*PROMPT A*
In the writing-inspiration post, what feature did the author's phone have that made it worth buying for recording thoughts?
*PROMPT B*
Return the part of the listing that opens with the line containing "You are a GUI" and closes with the line containing "[x=68, y=318]", copying each line verbatim but leaving out the pictures.

*PASSAGE GIVEN*
Monthly Archives: May 2018

5 Small Things to Inspire Your Writing

We all get stuck sometimes when it comes to writing.  It doesn’t matter if you write every day or once a week, there are times when it just gets tough.  While I can’t say that I have a cure-all for writer’s block, I do find that these really help when I’m trying to get the creative juices flowing.  What makes these really great is that they’re small and don’t take up a lot of time, so they’re easy to work into your weekly schedule.  To sweeten the deal, they’re all basically free!

5 small things

Write It Down – Record random thoughts and phrases that appeal to you.  They don’t have to make sense or necessarily be a part of story.  It might just be a string of words that sound good together, and that’s okay. Phones are great for this these days, and I specifically bought a phone with a built in stylus just for this purpose, but I think a small notebook and a pen are also particularly helpful.  You may never use the little bits that you write down, but it will encourage your brain to come up with the right phrases when you need them.

*DATASET ROWS*
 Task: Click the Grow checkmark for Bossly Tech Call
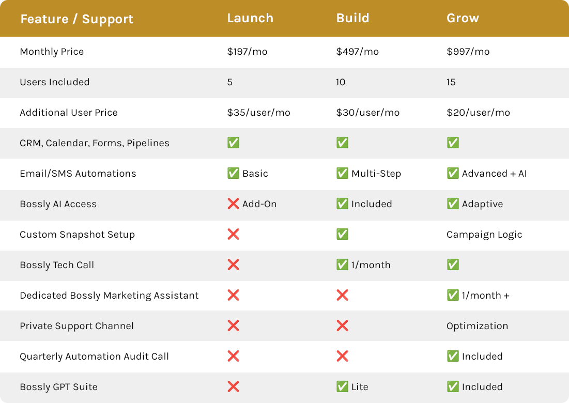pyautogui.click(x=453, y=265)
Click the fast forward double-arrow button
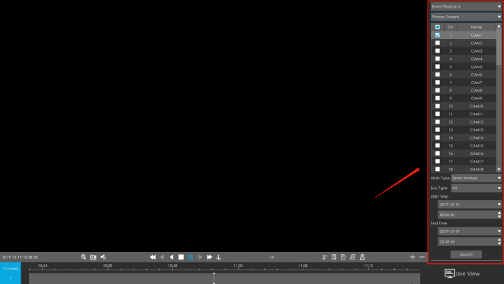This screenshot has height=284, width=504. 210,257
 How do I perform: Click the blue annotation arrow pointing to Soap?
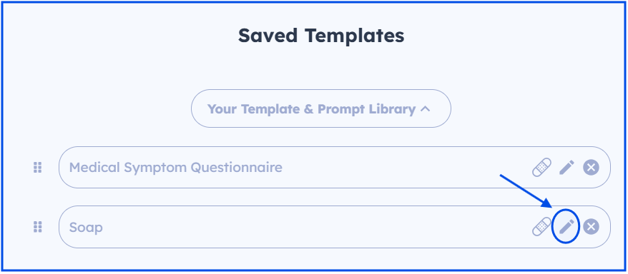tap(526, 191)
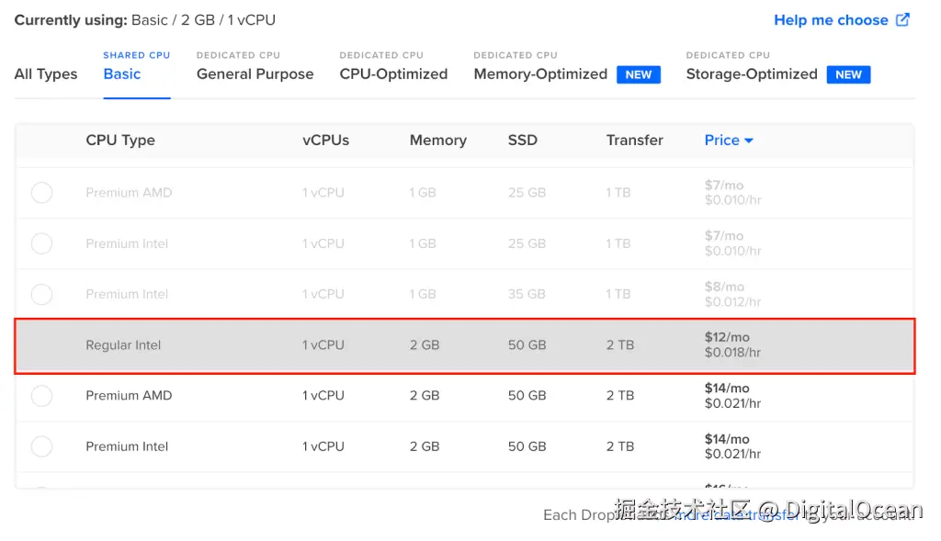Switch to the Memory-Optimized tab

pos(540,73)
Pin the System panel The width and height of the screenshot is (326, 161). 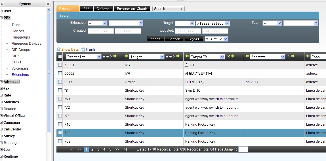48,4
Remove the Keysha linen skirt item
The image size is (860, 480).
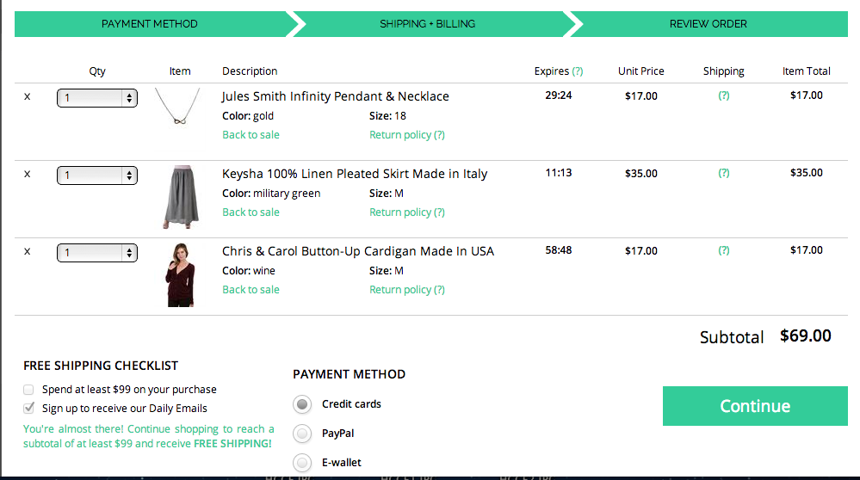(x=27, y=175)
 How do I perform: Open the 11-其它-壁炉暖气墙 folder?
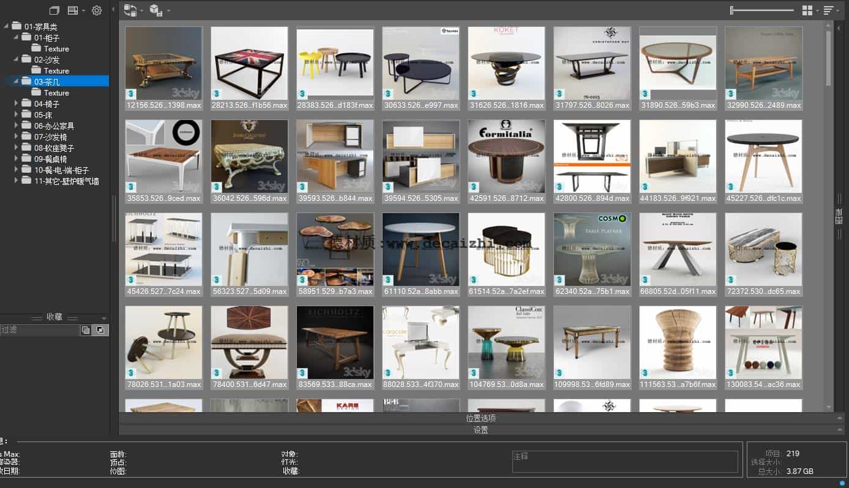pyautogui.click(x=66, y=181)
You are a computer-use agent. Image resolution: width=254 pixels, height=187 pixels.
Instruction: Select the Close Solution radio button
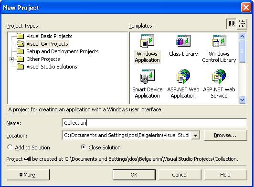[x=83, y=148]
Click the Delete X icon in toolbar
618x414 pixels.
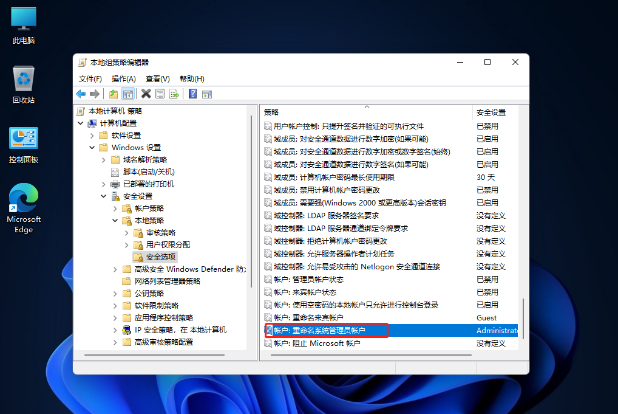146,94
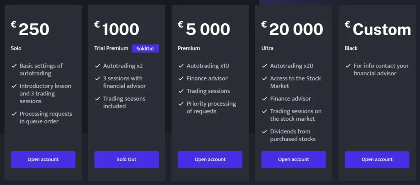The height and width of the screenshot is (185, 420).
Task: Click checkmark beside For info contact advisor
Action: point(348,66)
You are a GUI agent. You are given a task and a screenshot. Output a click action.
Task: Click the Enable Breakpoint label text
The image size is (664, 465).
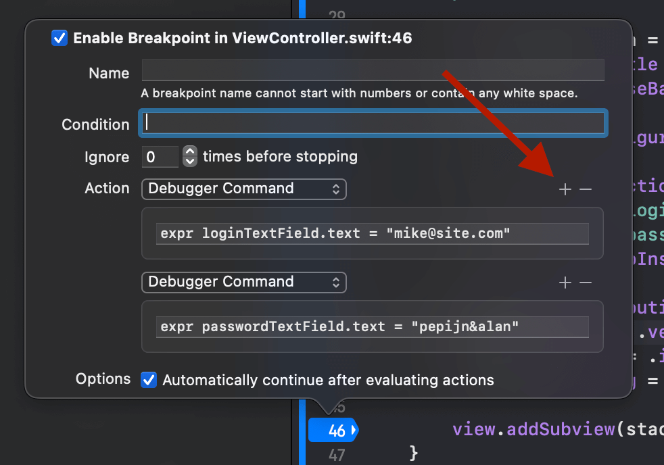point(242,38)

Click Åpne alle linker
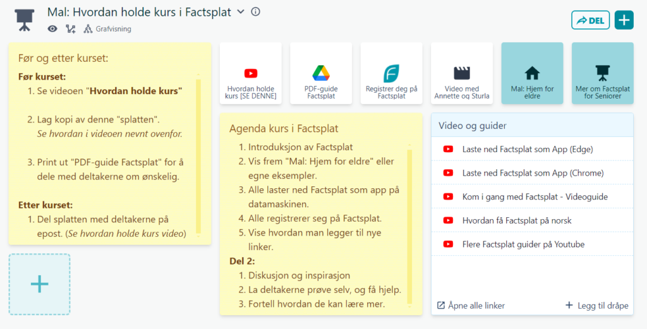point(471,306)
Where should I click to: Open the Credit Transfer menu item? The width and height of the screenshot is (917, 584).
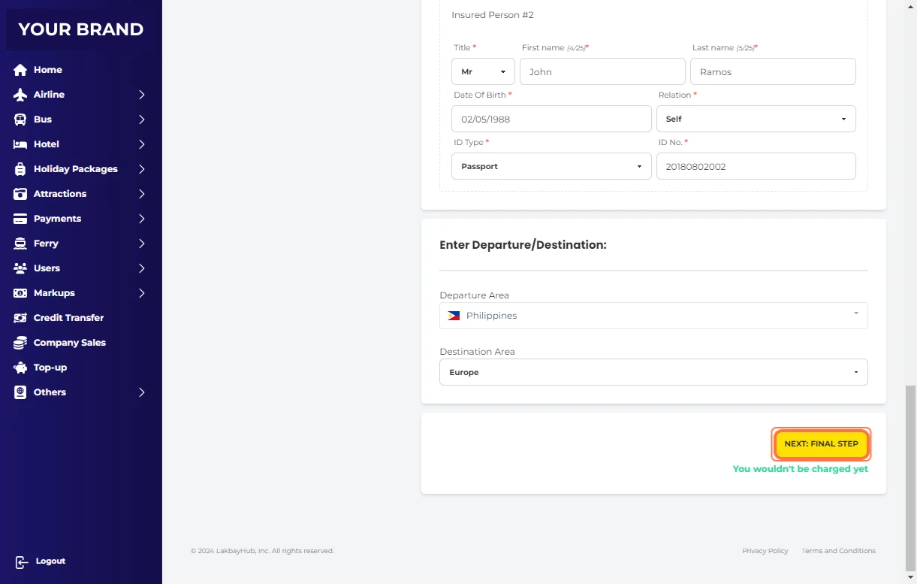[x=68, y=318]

...

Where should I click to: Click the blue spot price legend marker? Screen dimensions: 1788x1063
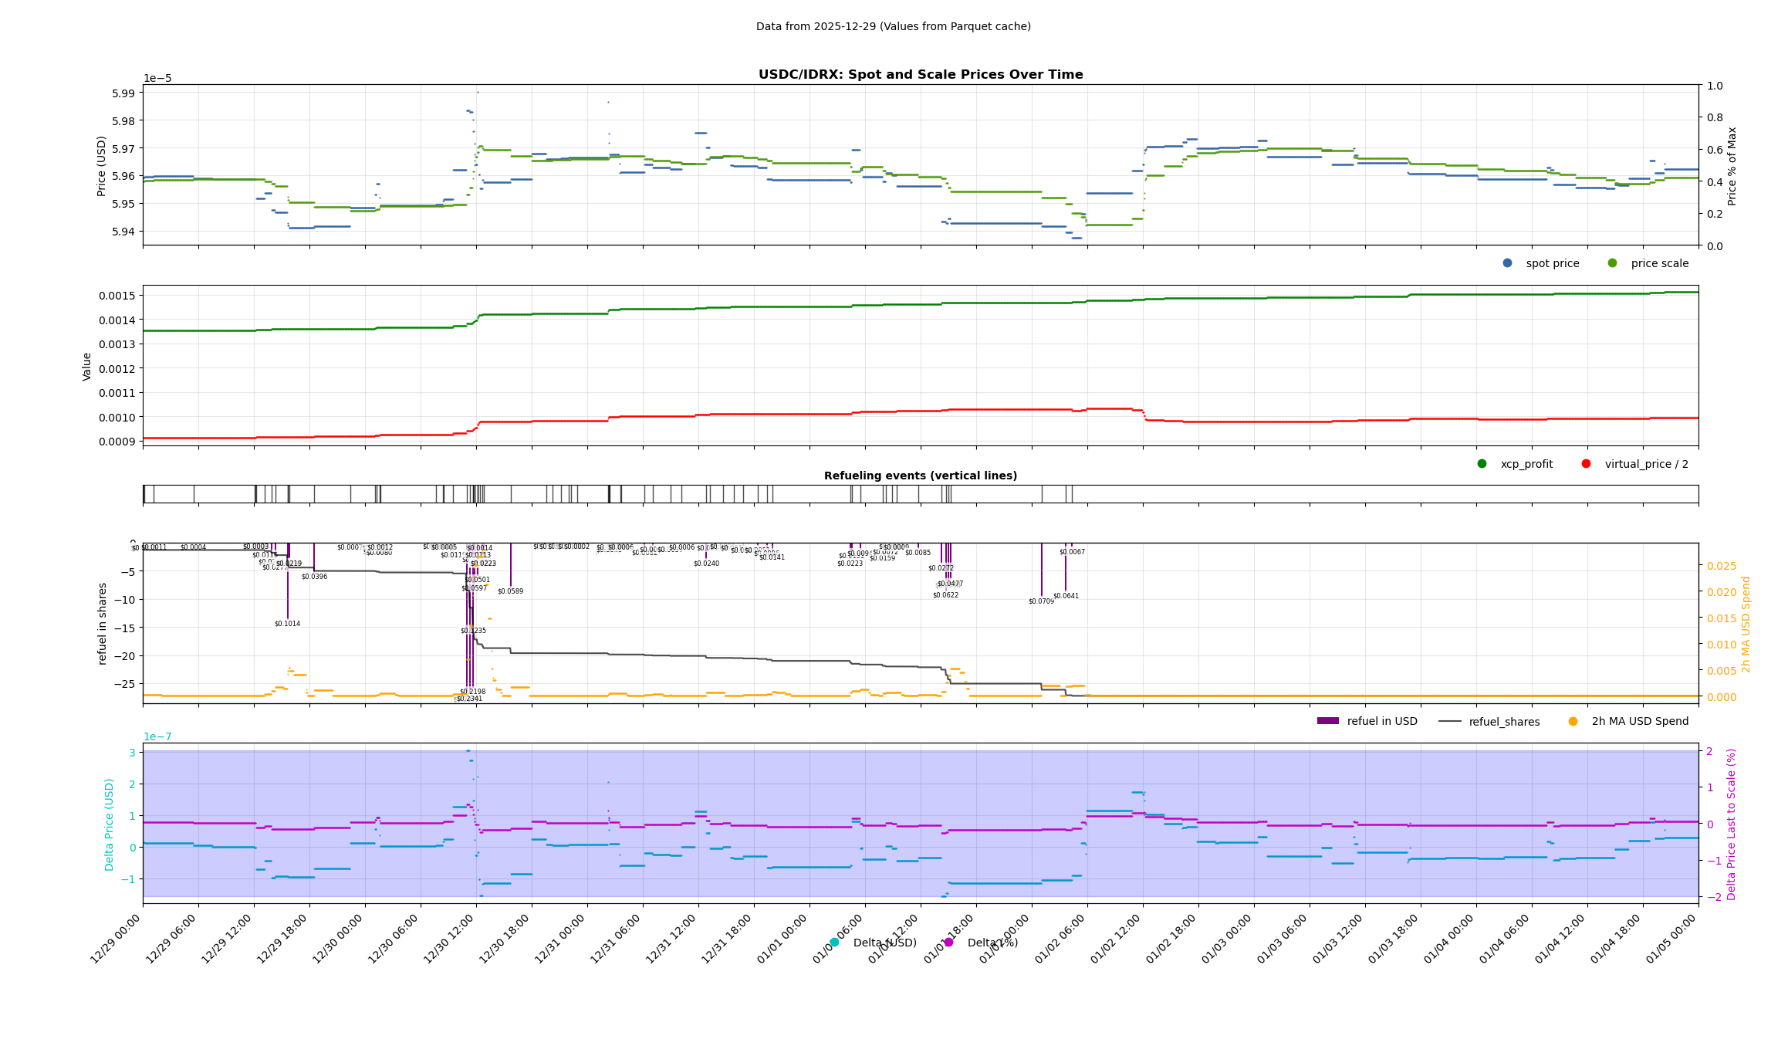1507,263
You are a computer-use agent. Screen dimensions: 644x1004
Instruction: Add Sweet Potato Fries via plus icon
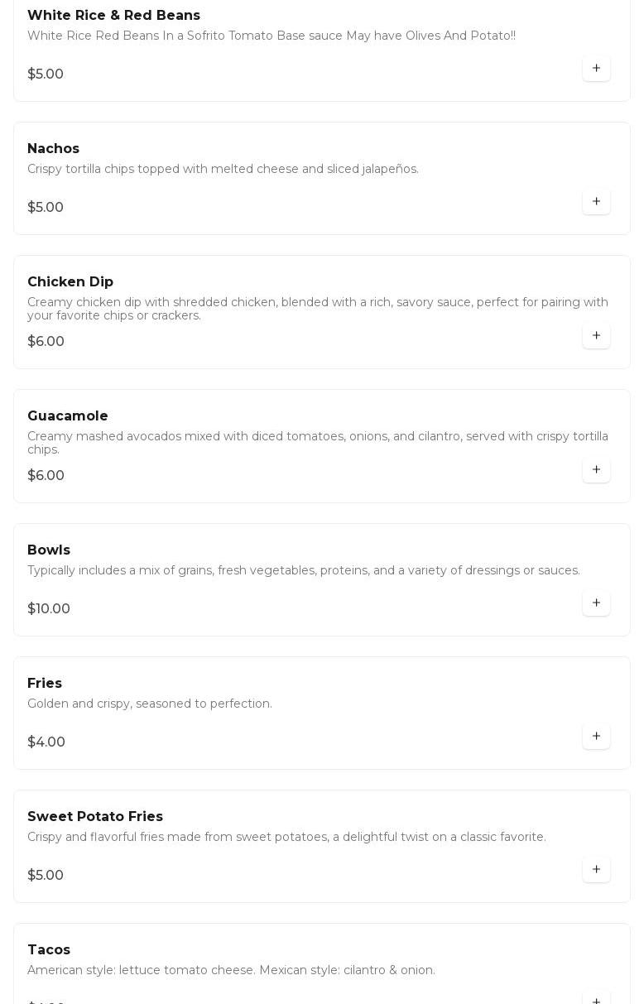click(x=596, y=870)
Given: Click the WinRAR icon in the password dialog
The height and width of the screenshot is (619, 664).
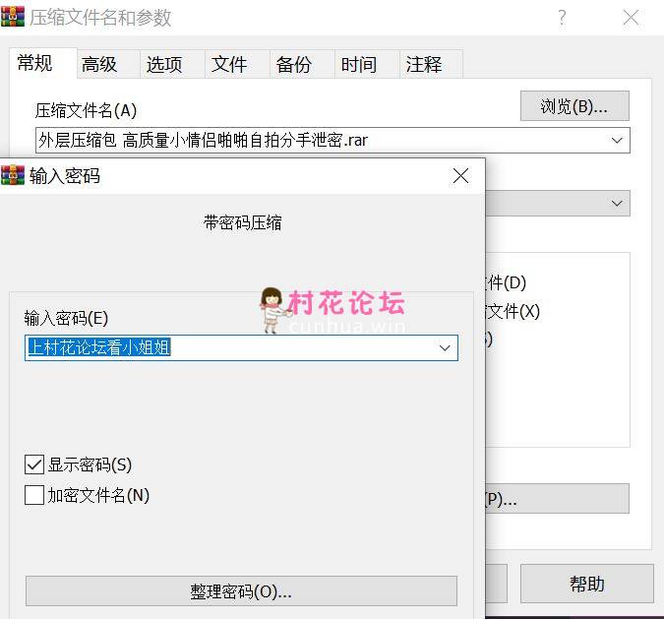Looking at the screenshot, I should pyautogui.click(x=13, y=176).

==

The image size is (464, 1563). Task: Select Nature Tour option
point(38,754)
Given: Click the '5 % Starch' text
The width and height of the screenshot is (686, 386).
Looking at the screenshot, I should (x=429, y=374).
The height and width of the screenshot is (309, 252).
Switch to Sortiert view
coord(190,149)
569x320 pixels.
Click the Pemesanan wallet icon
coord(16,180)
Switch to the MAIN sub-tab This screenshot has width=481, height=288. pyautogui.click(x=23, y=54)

*EXERCISE SOLUTION A*
A built-in stylus.

*EXERCISE SOLUTION B*
You are a GUI agent. You are given a task and a screenshot. Output a click action.
Task: Click the Enable Breakpoint label text
The image size is (664, 465).
point(242,38)

Click Åpne alle linker
point(471,306)
Where should I click to: Open the Credit Transfer menu item? The width and height of the screenshot is (917, 584).
[x=68, y=318]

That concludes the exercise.